Most cases of sepsis are due to community-acquired respiratory infections acquired oro-nasally. As the I.P. route produces an intra-abdominal rather than respiratory, model of sepsis, it is less likely to be more relevant to community-acquired pneumonia. As I.N. is administration via the nose, it should be more physiologically relevant to respiratory sepsis. In this study, we compared the progression of organ injury between I.P. LPS and I.N. LPS in order to establish a better endotoxemia murine model of respiratory sepsis. Intratracheal (I.T.) and intrabronchial (I.B.) administration are also used to construct models of respiratory infections but these high-invasive routes require anesthesia which may interfere with immune responses [3, 13].

In our study, I.P. and I.N. LPS at the same doses induced strikingly different survival rates. I.P. LPS was more lethal than I.N. LPS, which may be due to differences between abdominal and pulmonary immunity. Mucosal surfaces, such as respiratory epithelium, are directly exposed to the external environment and therefore, are highly vulnerable to infection [14]. Environmental pathogens invade hosts most commonly through the olfactory mucosa [6, 7]. As a result, the respiratory tract has evolved a variety of innate and adaptive immune defenses, together with mucociliary clearance, to prevent infection, promote rapid destruction of infected cells and clear the invasions [14, 15]. Some vaccines can easily provoke robust systemic immune responses but relatively poor mucosal responses in the respiratory tract [14]. At the same dose, I.N. LPS might get compromised by the mucosal protection on the respiratory tract to elicit less harm than I.P. LPS. Unlike live pathogens, LPS as bacterial components are unable to grow and reproduce in hosts. Therefore, LPS via I.N. route may be unable to induce sepsis in mice.

Due to the death/humane endpoint of mice, the availability of tissue samples was affected. All the mice of I.P. LPS-20 died after 24 h. Therefore, at 96 h, tissues from I.P. LPS-10 survival mice were used to demonstrate histology alterations. Only I.N. route received higher LPS doses of 40 mg/kg (tested 96 h) and 100 mg/kg (tested 24 h). For M-CASS, I.P. and I.N. LPS at the same doses were compared. For body weight and glucose level, the highest doses from each route were chosen to represent the comparison.

The administration route of LPS plays an essential role in inducing acute pulmonary damage [16]. In a previous study, LPS administered I.N. caused acute pulmonary damage (within 2–4 h and reached maximal damage at 24–48 h), whereas intravenous (I.V.) LPS only produced a baseline effect [16]. However, that study did not investigate the injury of multiple organs. Our study revealed a consistent massive cellular infiltration in alveolar septa in lung tissues. Our study also revealed that I.N. LPS is unable to develop a similar degree of multi-organ (lung, liver, spleen and kidney) injury as with I.P. LPS. Nevertheless, great heterogeneity has been stated as the typical pattern of histopathological analysis in sepsis models. Organ injury was not always consistently observed in septic mice. No specific or characteristic histological features exist among different studies [9, 17].

### Check your understanding
A: According to the discussion of LPS routes in sepsis models, why might intratracheal and intrabronchial administration interfere with immune responses?
B: Reproduce the portion of the LPS sepsis model discussion starting with "Most cases of" and going on through "responses [3, 13].".
C: Write what follows the final sentence of the LPS sepsis model discussion.

### Data listing
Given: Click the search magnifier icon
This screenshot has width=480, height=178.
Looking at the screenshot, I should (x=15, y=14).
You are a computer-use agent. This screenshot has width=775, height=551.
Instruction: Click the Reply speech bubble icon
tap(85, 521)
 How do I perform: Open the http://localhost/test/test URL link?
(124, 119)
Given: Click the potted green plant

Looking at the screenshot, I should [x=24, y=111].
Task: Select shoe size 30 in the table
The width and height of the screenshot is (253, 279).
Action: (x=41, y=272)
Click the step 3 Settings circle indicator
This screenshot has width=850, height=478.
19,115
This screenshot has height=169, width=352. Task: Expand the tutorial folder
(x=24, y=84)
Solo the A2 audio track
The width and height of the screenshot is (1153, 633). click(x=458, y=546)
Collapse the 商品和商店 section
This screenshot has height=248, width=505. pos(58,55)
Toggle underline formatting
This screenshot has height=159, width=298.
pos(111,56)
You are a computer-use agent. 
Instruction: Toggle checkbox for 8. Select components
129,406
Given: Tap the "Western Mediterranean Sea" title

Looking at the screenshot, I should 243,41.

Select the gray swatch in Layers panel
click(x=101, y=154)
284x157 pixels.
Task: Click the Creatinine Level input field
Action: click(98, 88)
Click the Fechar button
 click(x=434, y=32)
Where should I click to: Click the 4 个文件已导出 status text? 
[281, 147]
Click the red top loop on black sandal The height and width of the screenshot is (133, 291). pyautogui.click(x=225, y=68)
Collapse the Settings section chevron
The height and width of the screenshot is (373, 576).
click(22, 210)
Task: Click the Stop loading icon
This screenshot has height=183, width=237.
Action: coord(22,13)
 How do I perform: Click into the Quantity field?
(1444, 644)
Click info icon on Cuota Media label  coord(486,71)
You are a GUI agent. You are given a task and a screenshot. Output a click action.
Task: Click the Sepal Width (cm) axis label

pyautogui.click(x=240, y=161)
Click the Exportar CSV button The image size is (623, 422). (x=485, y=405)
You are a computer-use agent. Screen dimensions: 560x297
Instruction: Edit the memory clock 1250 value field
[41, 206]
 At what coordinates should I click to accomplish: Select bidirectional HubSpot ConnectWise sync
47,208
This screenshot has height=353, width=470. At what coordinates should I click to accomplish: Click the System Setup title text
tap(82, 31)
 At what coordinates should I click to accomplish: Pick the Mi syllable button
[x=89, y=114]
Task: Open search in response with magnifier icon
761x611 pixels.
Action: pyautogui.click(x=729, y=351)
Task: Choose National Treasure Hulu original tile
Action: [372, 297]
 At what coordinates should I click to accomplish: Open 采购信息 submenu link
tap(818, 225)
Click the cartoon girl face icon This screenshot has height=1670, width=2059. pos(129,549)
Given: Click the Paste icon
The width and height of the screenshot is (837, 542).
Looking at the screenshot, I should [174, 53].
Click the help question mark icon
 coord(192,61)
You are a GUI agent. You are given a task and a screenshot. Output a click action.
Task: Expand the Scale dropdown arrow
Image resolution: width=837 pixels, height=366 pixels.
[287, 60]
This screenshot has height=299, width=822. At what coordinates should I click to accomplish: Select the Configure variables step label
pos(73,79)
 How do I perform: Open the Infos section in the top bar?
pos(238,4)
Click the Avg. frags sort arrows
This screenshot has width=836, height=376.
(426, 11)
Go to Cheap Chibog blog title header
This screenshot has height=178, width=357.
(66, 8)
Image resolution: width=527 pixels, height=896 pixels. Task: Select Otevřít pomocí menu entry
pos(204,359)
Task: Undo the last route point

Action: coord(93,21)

### Answers for the exercise
A: These highly invasive routes require anesthesia, which may interfere with immune responses.

B:
Most cases of sepsis are due to community-acquired respiratory infections acquired oro-nasally. As the I.P. route produces an intra-abdominal rather than respiratory, model of sepsis, it is less likely to be more relevant to community-acquired pneumonia. As I.N. is administration via the nose, it should be more physiologically relevant to respiratory sepsis. In this study, we compared the progression of organ injury between I.P. LPS and I.N. LPS in order to establish a better endotoxemia murine model of respiratory sepsis. Intratracheal (I.T.) and intrabronchial (I.B.) administration are also used to construct models of respiratory infections but these high-invasive routes require anesthesia which may interfere with immune responses [3, 13].

C:
We applied M-CASS to monitor disease severity. In humans, the Sequential Organ Failure Assessment (SOFA; additional file 6) score is widely used to assess the severity of sepsis [18]. Similar metrics to evaluate animal sepsis are lacking [9]. Only a limited amount of blood can be sampled in mice, rendering difficulty in performing biochemistry assays such as the measurement of platelets, bilirubin and creatinine [9]. M-CASS and the murine sepsis score (MSS) are commonly used to assess the severity of sepsis in rats and mice [9]. These tools are based on observational characteristics lacking the quantitative strength and relevance of SOFA. In future studies, we propose to develop a murine-SOFA to more objectively assess sepsis in murine models. Murine models infected with viruses have been widely studied, but few have been assessed from the perspective of sepsis. We suspect lethal virus models probably develop sepsis before death. In future research, lethal models of respiratory virus, e.g., influenza A, might provide alternative avenues that can be explored.

In conclusion, variable doses of I.N. LPS in mice did not produce sepsis, as determined by M-CASS and histology. I.P. higher doses of LPS induced multi-organ injury but not respiratory sepsis. Lethal models of respiratory virus hold the potential to be explored in future research.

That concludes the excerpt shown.